Here is the behavior as I use libc as my mem_allocator:
You can remake your redis by :
make MALLOC=libc
Run your test again, and see what you will get.
To answer your questions:
Can someone explain me about the internal happenings of hashmap in terms of memory and resizing? What is the logic followed during resizing?
As mentioned, what you encountered has nothing to do with redis itself. Jemalloc do it this way to improve its efficiency
If I have to loose double the memory just for storing one more entry that is 215 to 216, why can't I restrict my application to have a hashes less than 215 always, unless and until the system needs it at the most.
Of course, you can do it as long as you can restrict the field numbers
Suppose if I want to store 1 million hashes each consisting of 250 values I need 800MB. If I split them into 2 hashes of 125 values ie, 2 million hashes of 125 values I need 500MB. In this way I am saving 300 MB which is huge!!. Is this calcuation right? Am I missing something in this case?

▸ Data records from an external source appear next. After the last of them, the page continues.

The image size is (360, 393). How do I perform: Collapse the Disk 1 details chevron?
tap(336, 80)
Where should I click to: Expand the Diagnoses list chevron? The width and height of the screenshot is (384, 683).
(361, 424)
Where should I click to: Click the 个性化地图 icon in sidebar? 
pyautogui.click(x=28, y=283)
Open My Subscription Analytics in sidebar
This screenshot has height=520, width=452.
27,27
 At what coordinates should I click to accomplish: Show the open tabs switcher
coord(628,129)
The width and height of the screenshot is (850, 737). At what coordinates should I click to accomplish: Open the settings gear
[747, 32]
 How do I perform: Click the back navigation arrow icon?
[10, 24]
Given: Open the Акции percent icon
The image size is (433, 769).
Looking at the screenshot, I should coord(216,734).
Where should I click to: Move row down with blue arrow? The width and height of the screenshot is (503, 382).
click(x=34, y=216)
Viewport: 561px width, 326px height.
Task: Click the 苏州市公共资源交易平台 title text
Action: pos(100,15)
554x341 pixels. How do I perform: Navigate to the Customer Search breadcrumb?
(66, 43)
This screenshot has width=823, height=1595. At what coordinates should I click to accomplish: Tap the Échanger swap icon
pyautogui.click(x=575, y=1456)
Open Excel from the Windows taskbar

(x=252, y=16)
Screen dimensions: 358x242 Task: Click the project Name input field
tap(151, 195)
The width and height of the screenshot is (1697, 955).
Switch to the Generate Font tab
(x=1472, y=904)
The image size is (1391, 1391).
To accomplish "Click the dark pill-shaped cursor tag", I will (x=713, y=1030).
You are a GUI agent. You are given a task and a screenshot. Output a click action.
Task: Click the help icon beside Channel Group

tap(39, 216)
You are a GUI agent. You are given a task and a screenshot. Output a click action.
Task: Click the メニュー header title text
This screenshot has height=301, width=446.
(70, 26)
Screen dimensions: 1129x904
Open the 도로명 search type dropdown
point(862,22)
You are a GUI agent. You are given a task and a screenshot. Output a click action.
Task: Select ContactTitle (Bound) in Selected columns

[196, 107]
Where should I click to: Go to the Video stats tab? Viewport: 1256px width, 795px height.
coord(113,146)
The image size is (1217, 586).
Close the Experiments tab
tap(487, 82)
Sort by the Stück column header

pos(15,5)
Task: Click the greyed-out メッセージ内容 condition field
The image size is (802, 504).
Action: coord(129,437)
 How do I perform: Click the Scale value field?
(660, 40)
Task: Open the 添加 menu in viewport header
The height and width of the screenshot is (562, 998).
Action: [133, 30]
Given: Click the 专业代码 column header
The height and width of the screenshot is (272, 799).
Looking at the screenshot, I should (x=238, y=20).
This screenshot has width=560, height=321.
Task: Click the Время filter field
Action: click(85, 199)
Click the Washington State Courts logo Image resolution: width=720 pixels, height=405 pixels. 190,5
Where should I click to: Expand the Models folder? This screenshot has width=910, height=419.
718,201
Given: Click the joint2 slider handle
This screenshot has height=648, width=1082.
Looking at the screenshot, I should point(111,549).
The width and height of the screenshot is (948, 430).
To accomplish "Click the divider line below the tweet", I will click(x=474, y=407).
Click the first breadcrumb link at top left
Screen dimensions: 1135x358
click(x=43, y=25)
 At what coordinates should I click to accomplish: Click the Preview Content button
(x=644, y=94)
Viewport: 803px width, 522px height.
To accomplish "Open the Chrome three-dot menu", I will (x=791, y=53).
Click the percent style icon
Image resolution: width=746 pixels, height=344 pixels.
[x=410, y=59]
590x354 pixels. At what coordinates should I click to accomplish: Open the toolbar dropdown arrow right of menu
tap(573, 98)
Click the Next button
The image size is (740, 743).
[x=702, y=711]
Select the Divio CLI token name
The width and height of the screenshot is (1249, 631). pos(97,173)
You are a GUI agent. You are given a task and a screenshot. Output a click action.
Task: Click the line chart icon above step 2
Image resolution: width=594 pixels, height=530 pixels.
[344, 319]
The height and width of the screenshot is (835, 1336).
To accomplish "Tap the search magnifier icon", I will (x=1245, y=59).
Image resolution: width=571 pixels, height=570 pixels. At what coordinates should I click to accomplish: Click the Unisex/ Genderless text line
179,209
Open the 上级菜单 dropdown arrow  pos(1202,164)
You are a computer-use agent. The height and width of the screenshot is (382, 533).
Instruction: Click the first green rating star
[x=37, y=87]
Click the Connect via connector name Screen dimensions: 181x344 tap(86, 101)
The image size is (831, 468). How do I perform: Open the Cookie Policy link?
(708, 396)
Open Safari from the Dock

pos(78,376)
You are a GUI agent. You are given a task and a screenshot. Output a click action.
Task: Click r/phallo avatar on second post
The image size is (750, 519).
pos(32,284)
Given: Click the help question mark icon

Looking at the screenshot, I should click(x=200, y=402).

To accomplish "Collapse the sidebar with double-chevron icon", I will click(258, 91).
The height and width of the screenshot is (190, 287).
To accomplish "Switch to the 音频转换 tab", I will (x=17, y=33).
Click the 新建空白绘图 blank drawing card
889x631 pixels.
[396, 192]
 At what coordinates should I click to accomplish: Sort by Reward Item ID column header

I don't think that's a proper way to do that. Maybe you can save some memory by doing this. However, the disadvantages are: as you split 1 million hashes to 2 million, redis will do rehashing(which will take you some space) and it will take you more time to find one key, because it will leads to more chance of hash confliction.
@sel-fish Got it right. It's all about the memory allocator. I would like to add few more information to that for the benefit of others.
I have done one more experiment comparing the time taken for doing the same operation in jemalloc and libc. I have done this two experiments in exactly under the same circumstance for better clarity. I couldn't find any major differences in the performance, libc wins most of the times.
I have attached the screenshots.
So as you can see in the graphs, jemalloc resizing is kinda double and libc is serially increasing.
And there is no major performance drop (time taken) by using libc. Actually libc takes less time in comparison in most of the areas.
I have also studied few articles about libc and jemalloc, In my point of view, For this scenario libc wins.
I would also like to hear from others on their point of view on the same.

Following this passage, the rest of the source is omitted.